=== Section Start ===

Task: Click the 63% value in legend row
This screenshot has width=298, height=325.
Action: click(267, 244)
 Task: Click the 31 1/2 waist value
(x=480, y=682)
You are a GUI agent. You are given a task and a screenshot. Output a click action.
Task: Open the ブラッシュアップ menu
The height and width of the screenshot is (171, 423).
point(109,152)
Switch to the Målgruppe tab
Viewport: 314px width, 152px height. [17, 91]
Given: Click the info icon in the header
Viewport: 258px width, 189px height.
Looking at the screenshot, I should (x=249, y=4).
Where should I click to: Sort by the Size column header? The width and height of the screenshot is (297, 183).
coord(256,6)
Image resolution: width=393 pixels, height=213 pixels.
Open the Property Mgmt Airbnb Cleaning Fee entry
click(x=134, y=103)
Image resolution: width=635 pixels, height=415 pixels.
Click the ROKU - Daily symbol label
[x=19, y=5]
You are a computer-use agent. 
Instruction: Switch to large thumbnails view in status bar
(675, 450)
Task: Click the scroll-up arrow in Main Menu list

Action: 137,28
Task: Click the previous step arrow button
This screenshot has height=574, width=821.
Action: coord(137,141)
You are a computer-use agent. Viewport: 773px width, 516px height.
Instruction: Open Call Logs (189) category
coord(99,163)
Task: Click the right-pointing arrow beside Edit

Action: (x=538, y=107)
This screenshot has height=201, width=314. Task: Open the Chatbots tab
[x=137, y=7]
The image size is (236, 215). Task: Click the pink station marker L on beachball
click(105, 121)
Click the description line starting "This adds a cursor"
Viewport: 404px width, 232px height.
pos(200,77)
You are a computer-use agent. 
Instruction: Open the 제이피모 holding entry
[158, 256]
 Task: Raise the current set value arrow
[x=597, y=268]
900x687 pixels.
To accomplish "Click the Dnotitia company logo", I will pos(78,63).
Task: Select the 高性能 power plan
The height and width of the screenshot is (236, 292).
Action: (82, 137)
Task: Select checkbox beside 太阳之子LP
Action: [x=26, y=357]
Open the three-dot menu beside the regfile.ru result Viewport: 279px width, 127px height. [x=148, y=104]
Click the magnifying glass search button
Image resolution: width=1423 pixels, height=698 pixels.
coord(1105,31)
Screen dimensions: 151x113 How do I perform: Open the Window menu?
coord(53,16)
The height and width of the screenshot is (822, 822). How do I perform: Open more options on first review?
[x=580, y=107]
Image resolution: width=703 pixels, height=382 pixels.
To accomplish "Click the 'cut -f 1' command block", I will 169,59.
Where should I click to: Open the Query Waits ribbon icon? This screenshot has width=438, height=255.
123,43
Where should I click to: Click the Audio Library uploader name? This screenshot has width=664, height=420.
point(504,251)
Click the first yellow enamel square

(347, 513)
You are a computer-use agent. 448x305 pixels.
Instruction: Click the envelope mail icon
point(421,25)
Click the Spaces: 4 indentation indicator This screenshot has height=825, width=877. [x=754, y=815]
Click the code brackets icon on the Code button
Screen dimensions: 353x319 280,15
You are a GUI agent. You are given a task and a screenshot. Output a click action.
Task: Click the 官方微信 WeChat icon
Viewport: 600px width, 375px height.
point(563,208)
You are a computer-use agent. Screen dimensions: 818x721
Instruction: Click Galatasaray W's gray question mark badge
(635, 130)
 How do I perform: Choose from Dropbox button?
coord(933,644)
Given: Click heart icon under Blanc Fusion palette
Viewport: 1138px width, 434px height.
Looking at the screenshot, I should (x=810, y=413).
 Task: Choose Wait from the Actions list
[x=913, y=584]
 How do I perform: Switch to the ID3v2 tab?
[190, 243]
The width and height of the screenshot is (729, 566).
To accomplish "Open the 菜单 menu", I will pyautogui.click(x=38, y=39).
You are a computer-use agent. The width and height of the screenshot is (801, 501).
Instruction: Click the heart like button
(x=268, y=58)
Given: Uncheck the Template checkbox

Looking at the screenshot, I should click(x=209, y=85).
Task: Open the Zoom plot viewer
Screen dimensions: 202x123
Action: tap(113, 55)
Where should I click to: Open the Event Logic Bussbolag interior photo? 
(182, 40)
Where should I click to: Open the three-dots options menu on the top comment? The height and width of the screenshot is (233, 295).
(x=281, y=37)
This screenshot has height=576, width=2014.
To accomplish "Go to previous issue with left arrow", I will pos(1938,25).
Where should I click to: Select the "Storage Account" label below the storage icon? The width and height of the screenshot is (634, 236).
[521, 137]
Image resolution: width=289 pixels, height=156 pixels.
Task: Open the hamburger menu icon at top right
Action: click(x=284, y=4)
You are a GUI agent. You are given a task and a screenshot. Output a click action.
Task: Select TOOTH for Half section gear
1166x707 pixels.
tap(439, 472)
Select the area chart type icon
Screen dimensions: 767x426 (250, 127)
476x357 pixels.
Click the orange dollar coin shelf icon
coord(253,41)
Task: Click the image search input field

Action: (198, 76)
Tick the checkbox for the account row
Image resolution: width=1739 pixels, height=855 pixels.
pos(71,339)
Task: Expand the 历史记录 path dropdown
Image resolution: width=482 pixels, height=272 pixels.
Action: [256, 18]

=== Section End ===

TASK DETAILS: Copy the records above faithfully. Begin at their first line, end at the line containing "Task: Click the previous step arrow button", and include nothing else.

TASK RESPONSE:
Task: Click the 63% value in legend row
This screenshot has width=298, height=325.
Action: click(267, 244)
 Task: Click the 31 1/2 waist value
(x=480, y=682)
You are a GUI agent. You are given a task and a screenshot. Output a click action.
Task: Open the ブラッシュアップ menu
The height and width of the screenshot is (171, 423).
point(109,152)
Switch to the Målgruppe tab
Viewport: 314px width, 152px height. [17, 91]
Given: Click the info icon in the header
Viewport: 258px width, 189px height.
Looking at the screenshot, I should (x=249, y=4).
Where should I click to: Sort by the Size column header? The width and height of the screenshot is (297, 183).
coord(256,6)
Image resolution: width=393 pixels, height=213 pixels.
Open the Property Mgmt Airbnb Cleaning Fee entry
click(x=134, y=103)
Image resolution: width=635 pixels, height=415 pixels.
Click the ROKU - Daily symbol label
[x=19, y=5]
You are a computer-use agent. 
Instruction: Switch to large thumbnails view in status bar
(675, 450)
Task: Click the scroll-up arrow in Main Menu list

Action: 137,28
Task: Click the previous step arrow button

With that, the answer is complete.